**Work to complete**
Make an exact copy of the records below. Include every line.

**Material supplied**
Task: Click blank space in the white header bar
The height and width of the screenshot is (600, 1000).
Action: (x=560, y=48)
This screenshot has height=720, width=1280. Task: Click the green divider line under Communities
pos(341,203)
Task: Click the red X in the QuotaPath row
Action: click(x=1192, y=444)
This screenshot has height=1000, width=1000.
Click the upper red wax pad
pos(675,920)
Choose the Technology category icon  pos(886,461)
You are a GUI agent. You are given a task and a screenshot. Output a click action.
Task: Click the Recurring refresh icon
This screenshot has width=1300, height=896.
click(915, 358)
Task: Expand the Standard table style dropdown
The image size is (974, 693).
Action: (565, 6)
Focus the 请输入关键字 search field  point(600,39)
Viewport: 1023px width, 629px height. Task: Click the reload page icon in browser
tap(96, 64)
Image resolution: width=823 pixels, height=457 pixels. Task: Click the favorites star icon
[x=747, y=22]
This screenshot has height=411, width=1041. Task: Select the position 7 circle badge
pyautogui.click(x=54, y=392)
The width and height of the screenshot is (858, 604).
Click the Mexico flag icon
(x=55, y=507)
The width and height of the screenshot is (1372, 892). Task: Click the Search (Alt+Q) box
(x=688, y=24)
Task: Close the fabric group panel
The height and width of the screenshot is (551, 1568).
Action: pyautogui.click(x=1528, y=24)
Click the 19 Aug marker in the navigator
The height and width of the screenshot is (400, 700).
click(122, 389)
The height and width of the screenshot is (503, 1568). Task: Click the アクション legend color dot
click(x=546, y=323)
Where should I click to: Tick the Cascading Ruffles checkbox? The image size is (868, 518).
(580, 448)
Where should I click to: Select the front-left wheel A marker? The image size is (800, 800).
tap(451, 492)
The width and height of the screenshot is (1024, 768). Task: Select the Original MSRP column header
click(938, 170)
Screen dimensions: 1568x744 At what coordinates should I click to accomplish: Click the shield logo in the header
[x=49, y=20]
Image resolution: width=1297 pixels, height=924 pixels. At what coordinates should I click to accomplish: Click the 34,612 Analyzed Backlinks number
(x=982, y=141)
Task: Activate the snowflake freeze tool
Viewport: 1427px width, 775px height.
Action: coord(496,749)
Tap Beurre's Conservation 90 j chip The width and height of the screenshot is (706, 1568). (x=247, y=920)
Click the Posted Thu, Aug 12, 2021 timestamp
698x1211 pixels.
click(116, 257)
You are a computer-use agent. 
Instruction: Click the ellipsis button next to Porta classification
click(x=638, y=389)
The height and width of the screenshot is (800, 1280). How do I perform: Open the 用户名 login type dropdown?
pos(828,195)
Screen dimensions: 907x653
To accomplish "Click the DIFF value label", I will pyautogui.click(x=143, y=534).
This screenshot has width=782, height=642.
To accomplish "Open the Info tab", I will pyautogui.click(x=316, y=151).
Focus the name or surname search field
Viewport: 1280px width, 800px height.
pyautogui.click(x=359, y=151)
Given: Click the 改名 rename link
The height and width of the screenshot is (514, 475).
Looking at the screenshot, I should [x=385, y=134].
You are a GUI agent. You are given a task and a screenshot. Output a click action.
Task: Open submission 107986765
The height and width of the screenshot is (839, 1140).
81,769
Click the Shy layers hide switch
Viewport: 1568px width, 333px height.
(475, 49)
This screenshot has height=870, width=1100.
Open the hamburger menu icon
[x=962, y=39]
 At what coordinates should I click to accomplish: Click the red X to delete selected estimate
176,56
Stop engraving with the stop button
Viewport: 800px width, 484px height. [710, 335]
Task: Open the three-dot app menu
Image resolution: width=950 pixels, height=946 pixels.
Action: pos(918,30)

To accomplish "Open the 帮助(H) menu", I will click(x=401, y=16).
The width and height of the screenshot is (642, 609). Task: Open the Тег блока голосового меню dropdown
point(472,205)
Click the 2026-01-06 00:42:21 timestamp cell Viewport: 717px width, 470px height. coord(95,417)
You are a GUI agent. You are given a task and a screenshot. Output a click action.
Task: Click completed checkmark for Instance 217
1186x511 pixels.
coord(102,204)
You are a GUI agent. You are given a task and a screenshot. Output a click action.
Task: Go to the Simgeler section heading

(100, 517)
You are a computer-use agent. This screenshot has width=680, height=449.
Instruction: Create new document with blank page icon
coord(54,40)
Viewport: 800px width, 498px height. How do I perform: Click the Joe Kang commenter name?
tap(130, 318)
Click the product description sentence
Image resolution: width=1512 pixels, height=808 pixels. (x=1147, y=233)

**Exercise result**
Task: Click blank space in the white header bar
The height and width of the screenshot is (600, 1000).
Action: (x=560, y=48)
This screenshot has height=720, width=1280. Task: Click the green divider line under Communities
pos(341,203)
Task: Click the red X in the QuotaPath row
Action: click(x=1192, y=444)
This screenshot has height=1000, width=1000.
Click the upper red wax pad
pos(675,920)
Choose the Technology category icon  pos(886,461)
You are a GUI agent. You are given a task and a screenshot. Output a click action.
Task: Click the Recurring refresh icon
This screenshot has width=1300, height=896.
click(915, 358)
Task: Expand the Standard table style dropdown
The image size is (974, 693).
Action: (565, 6)
Focus the 请输入关键字 search field  point(600,39)
Viewport: 1023px width, 629px height. Task: Click the reload page icon in browser
tap(96, 64)
Image resolution: width=823 pixels, height=457 pixels. Task: Click the favorites star icon
[x=747, y=22]
This screenshot has height=411, width=1041. Task: Select the position 7 circle badge
pyautogui.click(x=54, y=392)
The width and height of the screenshot is (858, 604).
Click the Mexico flag icon
(x=55, y=507)
The width and height of the screenshot is (1372, 892). Task: Click the Search (Alt+Q) box
(x=688, y=24)
Task: Close the fabric group panel
The height and width of the screenshot is (551, 1568).
Action: pyautogui.click(x=1528, y=24)
Click the 19 Aug marker in the navigator
The height and width of the screenshot is (400, 700).
click(122, 389)
The height and width of the screenshot is (503, 1568). Task: Click the アクション legend color dot
click(x=546, y=323)
Where should I click to: Tick the Cascading Ruffles checkbox? The image size is (868, 518).
(580, 448)
Where should I click to: Select the front-left wheel A marker? The image size is (800, 800).
tap(451, 492)
The width and height of the screenshot is (1024, 768). Task: Select the Original MSRP column header
click(938, 170)
Screen dimensions: 1568x744 At what coordinates should I click to accomplish: Click the shield logo in the header
[x=49, y=20]
Image resolution: width=1297 pixels, height=924 pixels. At what coordinates should I click to accomplish: Click the 34,612 Analyzed Backlinks number
(x=982, y=141)
Task: Activate the snowflake freeze tool
Viewport: 1427px width, 775px height.
Action: coord(496,749)
Tap Beurre's Conservation 90 j chip The width and height of the screenshot is (706, 1568). (x=247, y=920)
Click the Posted Thu, Aug 12, 2021 timestamp
698x1211 pixels.
click(116, 257)
You are a computer-use agent. 
Instruction: Click the ellipsis button next to Porta classification
click(x=638, y=389)
The height and width of the screenshot is (800, 1280). How do I perform: Open the 用户名 login type dropdown?
pos(828,195)
Screen dimensions: 907x653
To accomplish "Click the DIFF value label", I will pyautogui.click(x=143, y=534).
This screenshot has width=782, height=642.
To accomplish "Open the Info tab", I will pyautogui.click(x=316, y=151).
Focus the name or surname search field
Viewport: 1280px width, 800px height.
pyautogui.click(x=359, y=151)
Given: Click the 改名 rename link
The height and width of the screenshot is (514, 475).
Looking at the screenshot, I should [x=385, y=134].
You are a GUI agent. You are given a task and a screenshot. Output a click action.
Task: Open submission 107986765
The height and width of the screenshot is (839, 1140).
81,769
Click the Shy layers hide switch
Viewport: 1568px width, 333px height.
(475, 49)
This screenshot has height=870, width=1100.
Open the hamburger menu icon
[x=962, y=39]
 At what coordinates should I click to accomplish: Click the red X to delete selected estimate
176,56
Stop engraving with the stop button
Viewport: 800px width, 484px height. [710, 335]
Task: Open the three-dot app menu
Image resolution: width=950 pixels, height=946 pixels.
Action: pos(918,30)

To accomplish "Open the 帮助(H) menu", I will click(x=401, y=16).
The width and height of the screenshot is (642, 609). Task: Open the Тег блока голосового меню dropdown
point(472,205)
Click the 2026-01-06 00:42:21 timestamp cell Viewport: 717px width, 470px height. coord(95,417)
You are a GUI agent. You are given a task and a screenshot. Output a click action.
Task: Click completed checkmark for Instance 217
1186x511 pixels.
coord(102,204)
You are a GUI agent. You are given a task and a screenshot. Output a click action.
Task: Go to the Simgeler section heading

(100, 517)
You are a computer-use agent. This screenshot has width=680, height=449.
Instruction: Create new document with blank page icon
coord(54,40)
Viewport: 800px width, 498px height. How do I perform: Click the Joe Kang commenter name?
tap(130, 318)
Click the product description sentence
Image resolution: width=1512 pixels, height=808 pixels. (x=1147, y=233)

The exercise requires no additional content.